German minister says Britain ‘didn’t show enough realism’ over what could be achieved in Brexit talks

Jimmy Nsubuga
·2-min read
Low Angle View of British and European Union Flags Outside Parliament Buildings in London
The UK and the EU have until 31 December to agree on their future relationship (Picture: Getty)

Germany's Europe Minister has said the UK has shown insufficient realism about what can be achieved in Brexit talks.

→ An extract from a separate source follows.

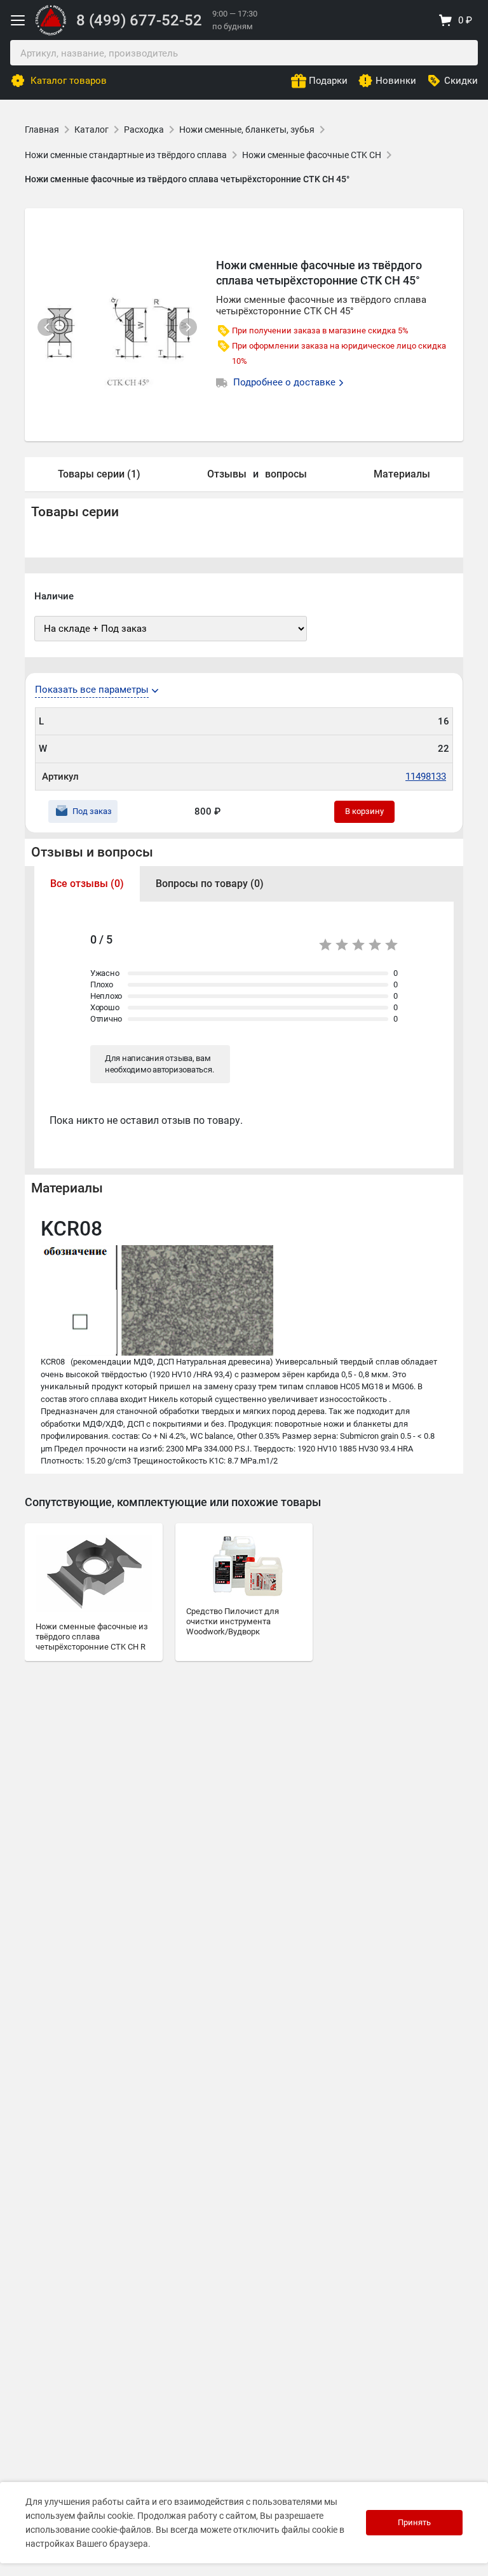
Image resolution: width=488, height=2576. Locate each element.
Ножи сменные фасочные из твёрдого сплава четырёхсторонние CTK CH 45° (187, 179)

Michael Roth was speaking before a meeting of the bloc's foreign ministers on Wednesday where he admitted the talks would be a major topic of European Union business from September

Roth, who will act as chair since Germany holds the EU's rotating presidency, said: “There has been a shortage of realism on the British side.”

European Commission president Ursula von der Leyen warned the UK last month it needed to obey EU principles in order to achieve a Brexit “future relationship” deal.

German minister of state for Europe Michael Roth arrives for a General Affairs council on article 50 at the European Council in Brussels on July 19, 2018. (Photo by JOHN THYS / AFP)        (Photo credit should read JOHN THYS/AFP via Getty Images)
German minister of state for Europe Michael Roth (Picture: Getty)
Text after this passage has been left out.